# How to make a REALISTIC cannon! Part 2



## BlackBlade (Nov 25, 2011)

What size of ABS Tubing did you use for the inside? Also where did you purchase the Pink foam?.....I went to Home Depot and they looked at me with a deer in the headlights look....LOL!


----------



## darkmaster (Apr 29, 2009)

BlackBlade said:


> What size of ABS Tubing did you use for the inside? Also where did you purchase the Pink foam?.....I went to Home Depot and they looked at me with a deer in the headlights look....LOL!


In the colder parts of the US.


----------



## Bryan316 (Oct 18, 2009)

I can recommend contacting an audio supply store for speaker cabinet porting tubes. Online you can order them from Part-Express.com who stock vent port tubing in various sizes. I have some 2.5" and 3" tubes, 4 feet long each.
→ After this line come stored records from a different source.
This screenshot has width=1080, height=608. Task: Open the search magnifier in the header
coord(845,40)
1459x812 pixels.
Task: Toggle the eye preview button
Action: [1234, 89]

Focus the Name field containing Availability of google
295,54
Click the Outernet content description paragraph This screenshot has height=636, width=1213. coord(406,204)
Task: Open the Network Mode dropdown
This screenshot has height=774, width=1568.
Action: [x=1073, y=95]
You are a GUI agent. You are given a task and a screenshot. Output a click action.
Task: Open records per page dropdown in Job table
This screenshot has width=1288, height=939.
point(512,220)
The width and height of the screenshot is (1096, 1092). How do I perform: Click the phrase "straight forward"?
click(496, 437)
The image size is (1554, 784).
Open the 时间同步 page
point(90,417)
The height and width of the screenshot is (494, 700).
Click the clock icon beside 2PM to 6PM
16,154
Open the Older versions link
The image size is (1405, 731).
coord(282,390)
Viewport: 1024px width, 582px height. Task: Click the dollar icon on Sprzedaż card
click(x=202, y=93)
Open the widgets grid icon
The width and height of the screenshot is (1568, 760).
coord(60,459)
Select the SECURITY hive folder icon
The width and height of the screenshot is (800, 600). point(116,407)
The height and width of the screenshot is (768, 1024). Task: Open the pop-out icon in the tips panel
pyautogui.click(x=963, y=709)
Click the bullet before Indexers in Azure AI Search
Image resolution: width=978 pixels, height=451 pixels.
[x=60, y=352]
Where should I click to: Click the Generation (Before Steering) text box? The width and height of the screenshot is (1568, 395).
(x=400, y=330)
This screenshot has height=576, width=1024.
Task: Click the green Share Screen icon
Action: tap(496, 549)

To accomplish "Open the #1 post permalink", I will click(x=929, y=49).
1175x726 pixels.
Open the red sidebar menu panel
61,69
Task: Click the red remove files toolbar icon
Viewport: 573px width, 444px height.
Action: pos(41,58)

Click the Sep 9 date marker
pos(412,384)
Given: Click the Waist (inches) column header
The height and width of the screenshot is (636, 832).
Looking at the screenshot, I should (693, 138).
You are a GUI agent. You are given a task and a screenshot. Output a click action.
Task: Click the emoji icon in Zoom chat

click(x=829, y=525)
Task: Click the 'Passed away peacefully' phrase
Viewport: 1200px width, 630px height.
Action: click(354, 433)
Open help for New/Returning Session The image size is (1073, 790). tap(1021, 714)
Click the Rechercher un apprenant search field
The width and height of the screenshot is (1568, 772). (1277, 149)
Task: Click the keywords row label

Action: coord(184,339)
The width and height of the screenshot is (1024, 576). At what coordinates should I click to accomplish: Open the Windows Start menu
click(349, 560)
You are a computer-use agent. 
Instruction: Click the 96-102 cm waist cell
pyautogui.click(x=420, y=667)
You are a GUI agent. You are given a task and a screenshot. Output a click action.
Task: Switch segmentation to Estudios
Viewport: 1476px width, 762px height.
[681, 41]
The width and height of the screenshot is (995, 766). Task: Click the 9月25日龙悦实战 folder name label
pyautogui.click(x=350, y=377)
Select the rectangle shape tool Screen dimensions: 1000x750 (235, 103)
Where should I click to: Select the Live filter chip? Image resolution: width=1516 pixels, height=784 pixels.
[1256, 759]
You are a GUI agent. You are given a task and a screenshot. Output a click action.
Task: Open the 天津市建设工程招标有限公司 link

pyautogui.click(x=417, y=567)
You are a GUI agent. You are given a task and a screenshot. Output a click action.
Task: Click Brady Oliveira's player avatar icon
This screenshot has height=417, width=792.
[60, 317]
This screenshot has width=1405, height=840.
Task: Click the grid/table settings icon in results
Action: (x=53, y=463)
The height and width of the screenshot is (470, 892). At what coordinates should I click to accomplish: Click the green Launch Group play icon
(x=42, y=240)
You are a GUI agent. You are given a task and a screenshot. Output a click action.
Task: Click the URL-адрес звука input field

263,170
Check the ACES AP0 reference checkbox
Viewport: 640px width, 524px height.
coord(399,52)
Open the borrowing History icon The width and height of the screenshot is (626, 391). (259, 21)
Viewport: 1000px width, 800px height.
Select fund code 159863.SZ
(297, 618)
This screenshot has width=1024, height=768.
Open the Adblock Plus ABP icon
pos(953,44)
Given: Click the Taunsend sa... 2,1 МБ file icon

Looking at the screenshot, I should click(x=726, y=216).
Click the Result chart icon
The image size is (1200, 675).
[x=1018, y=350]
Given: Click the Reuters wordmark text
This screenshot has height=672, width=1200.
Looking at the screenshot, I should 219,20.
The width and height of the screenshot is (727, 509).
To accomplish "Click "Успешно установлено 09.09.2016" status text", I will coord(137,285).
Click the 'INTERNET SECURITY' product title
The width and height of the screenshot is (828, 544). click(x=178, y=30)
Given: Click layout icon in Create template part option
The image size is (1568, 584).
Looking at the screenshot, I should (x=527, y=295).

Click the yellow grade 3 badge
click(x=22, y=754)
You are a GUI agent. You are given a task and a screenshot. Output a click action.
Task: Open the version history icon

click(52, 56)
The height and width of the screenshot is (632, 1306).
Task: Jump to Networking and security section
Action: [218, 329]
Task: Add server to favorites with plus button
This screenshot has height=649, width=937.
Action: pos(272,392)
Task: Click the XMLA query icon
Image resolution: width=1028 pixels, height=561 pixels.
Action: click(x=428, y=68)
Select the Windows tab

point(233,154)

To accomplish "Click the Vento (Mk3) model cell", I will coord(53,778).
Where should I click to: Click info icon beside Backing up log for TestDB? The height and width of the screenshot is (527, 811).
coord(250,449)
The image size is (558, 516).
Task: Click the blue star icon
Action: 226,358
Cheap enough, heck the shipping was more expensive than the product.

Something to mention here about that tube, if you intend to make a fogging cannon barrel or do the ol' compressed air spudzooka boom gun, make that internal tube run the whole length of your cannon. Then you can run whatever special effects into the back of the cannon and it'll reach all the way through.



By the way.... the aging and rust pits in your cannon are SPOT ON! I do believe you've studied an old cast-iron car axle or two as research? Heh heh....


----------



## BlackBlade (Nov 25, 2011)

Bryan316 said:


> I can recommend contacting an audio supply store for speaker cabinet porting tubes. Online you can order them from Part-Express.com who stock vent port tubing in various sizes. I have some 2.5" and 3" tubes, 4 feet long each. Cheap enough, heck the shipping was more expensive than the product.
> 
> Something to mention here about that tube, if you intend to make a fogging cannon barrel or do the ol' compressed air spudzooka boom gun, make that internal tube run the whole length of your cannon. Then you can run whatever special effects into the back of the cannon and it'll reach all the way through.
> 
> ...


Thanks "Bryan316" for the information....Much appreciated!


----------



## Frankie's Girl (Aug 27, 2007)

MOD NOTE: fixed missing images from 2019 website update!


----------